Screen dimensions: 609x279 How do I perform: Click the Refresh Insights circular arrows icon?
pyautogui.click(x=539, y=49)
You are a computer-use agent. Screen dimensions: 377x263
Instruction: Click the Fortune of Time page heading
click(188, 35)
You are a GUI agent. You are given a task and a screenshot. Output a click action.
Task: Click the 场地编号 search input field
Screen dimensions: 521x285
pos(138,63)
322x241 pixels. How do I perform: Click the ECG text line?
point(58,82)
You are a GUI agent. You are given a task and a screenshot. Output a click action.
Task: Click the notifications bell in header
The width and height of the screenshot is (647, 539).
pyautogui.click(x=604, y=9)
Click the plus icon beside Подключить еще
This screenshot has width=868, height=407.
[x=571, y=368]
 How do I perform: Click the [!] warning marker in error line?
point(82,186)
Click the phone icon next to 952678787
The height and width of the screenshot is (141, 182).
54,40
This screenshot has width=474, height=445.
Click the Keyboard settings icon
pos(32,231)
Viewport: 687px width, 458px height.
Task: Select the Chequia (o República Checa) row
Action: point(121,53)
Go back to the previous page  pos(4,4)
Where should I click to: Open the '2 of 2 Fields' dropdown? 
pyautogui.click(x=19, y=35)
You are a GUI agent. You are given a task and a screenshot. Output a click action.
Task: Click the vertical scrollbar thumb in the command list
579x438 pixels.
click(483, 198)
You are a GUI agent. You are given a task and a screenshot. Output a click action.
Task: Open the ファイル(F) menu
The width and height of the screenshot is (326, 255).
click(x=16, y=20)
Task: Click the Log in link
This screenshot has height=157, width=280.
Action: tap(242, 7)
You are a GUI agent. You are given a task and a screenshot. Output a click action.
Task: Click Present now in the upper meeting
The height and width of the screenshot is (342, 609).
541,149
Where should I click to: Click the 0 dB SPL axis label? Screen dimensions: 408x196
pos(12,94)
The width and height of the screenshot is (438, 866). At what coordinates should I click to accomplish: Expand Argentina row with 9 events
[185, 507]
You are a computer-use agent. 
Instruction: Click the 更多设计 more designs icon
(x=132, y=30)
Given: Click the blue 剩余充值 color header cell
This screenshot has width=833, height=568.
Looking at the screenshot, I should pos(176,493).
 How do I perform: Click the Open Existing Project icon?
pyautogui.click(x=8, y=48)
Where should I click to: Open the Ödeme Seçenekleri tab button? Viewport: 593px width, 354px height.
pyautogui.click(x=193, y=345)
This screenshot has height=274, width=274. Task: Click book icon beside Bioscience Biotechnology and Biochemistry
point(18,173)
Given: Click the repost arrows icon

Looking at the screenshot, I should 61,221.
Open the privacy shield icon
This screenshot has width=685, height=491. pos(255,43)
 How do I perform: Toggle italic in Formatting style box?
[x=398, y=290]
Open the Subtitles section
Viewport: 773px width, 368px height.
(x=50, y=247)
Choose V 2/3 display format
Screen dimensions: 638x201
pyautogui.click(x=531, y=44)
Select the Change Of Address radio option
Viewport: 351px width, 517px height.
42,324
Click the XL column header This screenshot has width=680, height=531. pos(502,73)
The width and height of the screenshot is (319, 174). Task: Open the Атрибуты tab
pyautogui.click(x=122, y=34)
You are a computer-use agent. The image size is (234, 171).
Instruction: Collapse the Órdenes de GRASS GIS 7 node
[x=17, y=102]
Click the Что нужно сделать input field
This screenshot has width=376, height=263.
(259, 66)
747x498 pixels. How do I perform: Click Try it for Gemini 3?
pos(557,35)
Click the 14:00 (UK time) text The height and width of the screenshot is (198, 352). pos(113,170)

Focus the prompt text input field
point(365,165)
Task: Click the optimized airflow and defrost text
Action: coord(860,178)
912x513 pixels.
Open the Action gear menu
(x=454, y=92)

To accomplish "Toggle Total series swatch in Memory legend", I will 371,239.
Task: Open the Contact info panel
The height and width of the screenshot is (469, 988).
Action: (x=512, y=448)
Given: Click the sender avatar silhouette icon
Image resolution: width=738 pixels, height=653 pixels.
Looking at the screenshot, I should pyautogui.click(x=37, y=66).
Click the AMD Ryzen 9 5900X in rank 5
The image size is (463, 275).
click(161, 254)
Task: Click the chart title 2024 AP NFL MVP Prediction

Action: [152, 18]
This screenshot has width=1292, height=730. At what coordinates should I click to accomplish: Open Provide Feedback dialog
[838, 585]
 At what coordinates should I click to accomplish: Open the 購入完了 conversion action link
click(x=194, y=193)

**EXERCISE REQUIREMENTS**
Pick out every line of the data above that contains the word "computer".

**TASK SOLUTION**
You are a computer-use agent. Screen dimensions: 377x263
You are a computer-use agent. 
You are a computer-use agent. The image size is (234, 171).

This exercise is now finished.